Là, la matière picturale devient transparence, glacis, recouvrement esquissé, jeu souverain sur la couleur. Sans le savoir, il livrait un testament d’une puissance sans équivalent dans le monde de la peinture française.
Scénographie
Imaginé comme la première rétrospective de cet artiste, l’accrochage déploie volontairement certaines séries afin de mieux démontrer les principes de sa création.
« New York, les X, les maisons, les peintures au rouleau, bouquets et pots de fleurs » sont installées afin de démontrer le processus de déconstruction qu’il met en place.

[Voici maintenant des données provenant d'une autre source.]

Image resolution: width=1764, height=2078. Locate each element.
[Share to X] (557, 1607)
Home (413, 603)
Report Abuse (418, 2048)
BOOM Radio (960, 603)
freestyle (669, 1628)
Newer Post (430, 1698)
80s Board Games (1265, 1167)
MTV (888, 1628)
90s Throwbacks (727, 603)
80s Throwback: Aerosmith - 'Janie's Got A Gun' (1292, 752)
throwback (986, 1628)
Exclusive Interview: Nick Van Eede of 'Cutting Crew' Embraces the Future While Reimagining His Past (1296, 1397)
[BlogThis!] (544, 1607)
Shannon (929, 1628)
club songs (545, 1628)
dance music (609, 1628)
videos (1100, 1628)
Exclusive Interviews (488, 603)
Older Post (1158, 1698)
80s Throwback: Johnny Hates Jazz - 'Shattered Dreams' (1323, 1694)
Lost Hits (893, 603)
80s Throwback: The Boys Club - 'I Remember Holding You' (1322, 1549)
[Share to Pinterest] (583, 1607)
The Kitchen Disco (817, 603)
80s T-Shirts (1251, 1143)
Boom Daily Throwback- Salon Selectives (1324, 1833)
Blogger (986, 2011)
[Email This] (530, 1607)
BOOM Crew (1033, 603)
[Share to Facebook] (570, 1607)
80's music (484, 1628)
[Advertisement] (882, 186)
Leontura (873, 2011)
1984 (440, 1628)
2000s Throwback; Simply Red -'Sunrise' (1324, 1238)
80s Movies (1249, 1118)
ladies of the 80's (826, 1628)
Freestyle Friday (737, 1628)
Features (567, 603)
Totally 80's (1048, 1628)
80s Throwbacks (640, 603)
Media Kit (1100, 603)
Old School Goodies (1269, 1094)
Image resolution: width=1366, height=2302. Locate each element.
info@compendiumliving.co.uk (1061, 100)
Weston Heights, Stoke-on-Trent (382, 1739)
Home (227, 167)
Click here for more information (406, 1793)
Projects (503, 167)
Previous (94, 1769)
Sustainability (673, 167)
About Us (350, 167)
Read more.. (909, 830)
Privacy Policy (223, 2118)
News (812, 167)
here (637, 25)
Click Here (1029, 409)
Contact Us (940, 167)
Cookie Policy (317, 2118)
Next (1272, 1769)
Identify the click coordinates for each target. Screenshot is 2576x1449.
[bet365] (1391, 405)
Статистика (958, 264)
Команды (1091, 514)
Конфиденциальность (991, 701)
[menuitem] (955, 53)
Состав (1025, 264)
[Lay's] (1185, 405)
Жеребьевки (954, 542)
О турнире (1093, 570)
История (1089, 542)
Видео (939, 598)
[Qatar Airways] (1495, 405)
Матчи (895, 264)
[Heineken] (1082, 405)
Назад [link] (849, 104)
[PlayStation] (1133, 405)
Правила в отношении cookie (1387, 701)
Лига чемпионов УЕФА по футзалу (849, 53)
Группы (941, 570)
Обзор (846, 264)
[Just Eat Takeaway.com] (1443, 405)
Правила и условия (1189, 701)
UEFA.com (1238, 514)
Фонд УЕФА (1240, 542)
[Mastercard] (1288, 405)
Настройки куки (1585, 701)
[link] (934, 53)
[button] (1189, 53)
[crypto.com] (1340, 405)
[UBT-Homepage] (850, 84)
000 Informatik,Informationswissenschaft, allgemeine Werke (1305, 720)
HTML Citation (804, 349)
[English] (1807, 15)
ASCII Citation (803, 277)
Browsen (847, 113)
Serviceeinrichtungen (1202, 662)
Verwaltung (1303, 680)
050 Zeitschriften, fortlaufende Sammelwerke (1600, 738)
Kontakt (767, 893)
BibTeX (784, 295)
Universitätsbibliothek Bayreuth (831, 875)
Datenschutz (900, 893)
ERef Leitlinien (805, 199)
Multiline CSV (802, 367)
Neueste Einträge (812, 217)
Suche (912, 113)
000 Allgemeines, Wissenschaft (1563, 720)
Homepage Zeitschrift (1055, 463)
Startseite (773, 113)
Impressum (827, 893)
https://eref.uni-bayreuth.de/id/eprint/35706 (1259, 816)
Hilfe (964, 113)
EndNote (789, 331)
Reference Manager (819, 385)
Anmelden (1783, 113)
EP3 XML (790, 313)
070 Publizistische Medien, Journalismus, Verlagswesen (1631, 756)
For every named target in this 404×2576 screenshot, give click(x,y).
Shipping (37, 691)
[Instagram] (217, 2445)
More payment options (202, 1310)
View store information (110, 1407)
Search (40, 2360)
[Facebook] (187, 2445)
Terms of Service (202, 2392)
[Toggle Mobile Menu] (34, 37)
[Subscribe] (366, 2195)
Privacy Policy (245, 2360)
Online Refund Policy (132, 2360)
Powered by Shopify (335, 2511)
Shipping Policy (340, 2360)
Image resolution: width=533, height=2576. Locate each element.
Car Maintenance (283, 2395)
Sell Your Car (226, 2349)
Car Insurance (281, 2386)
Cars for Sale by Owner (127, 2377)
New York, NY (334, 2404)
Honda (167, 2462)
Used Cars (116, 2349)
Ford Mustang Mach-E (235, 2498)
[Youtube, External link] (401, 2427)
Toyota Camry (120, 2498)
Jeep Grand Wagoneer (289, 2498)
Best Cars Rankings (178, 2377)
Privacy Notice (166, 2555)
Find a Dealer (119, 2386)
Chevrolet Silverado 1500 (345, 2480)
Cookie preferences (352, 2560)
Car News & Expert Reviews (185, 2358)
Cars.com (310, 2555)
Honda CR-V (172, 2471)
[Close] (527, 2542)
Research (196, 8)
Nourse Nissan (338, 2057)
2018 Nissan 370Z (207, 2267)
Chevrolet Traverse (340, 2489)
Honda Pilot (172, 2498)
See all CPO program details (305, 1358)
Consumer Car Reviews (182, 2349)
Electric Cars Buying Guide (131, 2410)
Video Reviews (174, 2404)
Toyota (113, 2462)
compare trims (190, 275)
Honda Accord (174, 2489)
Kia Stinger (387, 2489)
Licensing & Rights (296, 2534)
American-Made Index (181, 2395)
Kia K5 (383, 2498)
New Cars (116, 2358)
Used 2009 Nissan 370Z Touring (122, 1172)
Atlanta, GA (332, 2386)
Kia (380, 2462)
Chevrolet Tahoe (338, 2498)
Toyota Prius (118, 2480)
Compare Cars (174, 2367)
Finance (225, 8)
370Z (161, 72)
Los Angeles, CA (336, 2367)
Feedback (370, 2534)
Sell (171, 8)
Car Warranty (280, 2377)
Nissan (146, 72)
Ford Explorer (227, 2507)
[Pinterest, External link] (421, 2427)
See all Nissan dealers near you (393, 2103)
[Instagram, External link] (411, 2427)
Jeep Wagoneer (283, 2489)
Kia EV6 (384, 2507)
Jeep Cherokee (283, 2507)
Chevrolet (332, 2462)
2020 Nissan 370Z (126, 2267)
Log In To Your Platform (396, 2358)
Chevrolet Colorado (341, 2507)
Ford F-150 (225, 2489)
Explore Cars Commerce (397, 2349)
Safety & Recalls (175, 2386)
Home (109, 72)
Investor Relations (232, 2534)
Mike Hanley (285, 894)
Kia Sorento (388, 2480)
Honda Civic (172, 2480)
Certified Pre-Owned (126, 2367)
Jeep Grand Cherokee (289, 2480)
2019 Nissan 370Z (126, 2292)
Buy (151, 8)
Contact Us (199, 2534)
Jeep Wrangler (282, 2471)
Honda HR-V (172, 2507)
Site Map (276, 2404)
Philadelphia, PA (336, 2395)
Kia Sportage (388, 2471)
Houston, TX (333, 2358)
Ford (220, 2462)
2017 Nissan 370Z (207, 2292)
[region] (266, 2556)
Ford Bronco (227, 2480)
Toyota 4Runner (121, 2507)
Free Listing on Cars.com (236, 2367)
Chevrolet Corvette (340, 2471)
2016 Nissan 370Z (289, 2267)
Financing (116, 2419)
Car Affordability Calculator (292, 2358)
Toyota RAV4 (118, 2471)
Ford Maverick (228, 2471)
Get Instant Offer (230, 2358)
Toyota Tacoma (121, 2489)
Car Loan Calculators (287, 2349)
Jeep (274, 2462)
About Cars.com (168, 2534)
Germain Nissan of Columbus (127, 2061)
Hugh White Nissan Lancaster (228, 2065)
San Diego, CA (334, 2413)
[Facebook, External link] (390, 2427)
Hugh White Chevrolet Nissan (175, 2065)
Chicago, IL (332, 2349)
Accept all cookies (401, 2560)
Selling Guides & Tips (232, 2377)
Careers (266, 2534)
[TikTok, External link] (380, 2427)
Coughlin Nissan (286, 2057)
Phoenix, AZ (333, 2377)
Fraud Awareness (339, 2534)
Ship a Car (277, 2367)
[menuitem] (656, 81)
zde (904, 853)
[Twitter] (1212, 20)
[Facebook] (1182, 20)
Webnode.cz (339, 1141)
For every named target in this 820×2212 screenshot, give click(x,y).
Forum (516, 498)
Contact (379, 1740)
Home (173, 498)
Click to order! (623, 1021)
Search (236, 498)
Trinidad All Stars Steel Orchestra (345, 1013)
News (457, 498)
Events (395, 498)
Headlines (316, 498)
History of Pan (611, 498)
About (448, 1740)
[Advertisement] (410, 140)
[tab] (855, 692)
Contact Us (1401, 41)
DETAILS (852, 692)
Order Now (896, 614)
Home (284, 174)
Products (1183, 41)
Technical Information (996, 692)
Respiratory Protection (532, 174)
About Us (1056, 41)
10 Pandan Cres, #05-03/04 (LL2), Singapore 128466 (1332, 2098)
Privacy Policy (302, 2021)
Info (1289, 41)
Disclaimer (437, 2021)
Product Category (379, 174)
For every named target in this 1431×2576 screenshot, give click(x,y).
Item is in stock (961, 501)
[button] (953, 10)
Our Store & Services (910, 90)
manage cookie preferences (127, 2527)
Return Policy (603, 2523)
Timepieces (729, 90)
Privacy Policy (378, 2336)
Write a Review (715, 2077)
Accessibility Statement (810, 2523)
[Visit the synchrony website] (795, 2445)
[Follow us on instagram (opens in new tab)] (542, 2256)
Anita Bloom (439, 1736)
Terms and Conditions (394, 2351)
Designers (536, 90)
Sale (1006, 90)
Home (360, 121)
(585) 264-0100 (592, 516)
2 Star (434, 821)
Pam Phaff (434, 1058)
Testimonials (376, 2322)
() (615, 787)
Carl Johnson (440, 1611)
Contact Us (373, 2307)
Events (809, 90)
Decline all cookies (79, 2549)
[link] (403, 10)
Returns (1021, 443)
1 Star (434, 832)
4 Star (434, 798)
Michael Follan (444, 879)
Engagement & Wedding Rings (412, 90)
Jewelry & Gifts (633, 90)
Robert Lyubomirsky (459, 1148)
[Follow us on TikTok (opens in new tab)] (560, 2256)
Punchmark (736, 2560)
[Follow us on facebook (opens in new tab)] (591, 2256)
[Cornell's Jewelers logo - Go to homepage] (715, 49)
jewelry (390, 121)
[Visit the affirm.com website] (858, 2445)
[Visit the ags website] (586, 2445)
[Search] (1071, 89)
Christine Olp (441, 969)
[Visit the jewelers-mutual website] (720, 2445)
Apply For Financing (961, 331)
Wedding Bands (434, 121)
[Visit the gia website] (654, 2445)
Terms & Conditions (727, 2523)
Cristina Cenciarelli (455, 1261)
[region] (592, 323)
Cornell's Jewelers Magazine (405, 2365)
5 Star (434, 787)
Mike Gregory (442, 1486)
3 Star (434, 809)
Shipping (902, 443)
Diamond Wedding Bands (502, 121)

Ces ensembles (ne visant pas à l’exhaustivité) seront complétés de quelques exemples d’autres ensembles (coureurs du Tour de France, chapiteaux, anthropométries, rochers, etc.) afin de saisir l’extraordinaire variété des motifs déclinés.
Quelques dessins, gravures et peintures attesteront également de ses débuts d’artiste dans les années 1960. Enfin, une section sera consacrée à son investissement dans la Galerie Dépôt qu’il avait ouvert dans les années 1970 à Bourges.
Publications
L’exposition sera accompagnée de deux publications. La première, un journal gratuit, servira de guide. La seconde, imaginée comme un catalogue scientifique sur le parcours et l’œuvre de Thierry-Loïc Boussard, rassemblera de nombreux documents et vues d’expositions.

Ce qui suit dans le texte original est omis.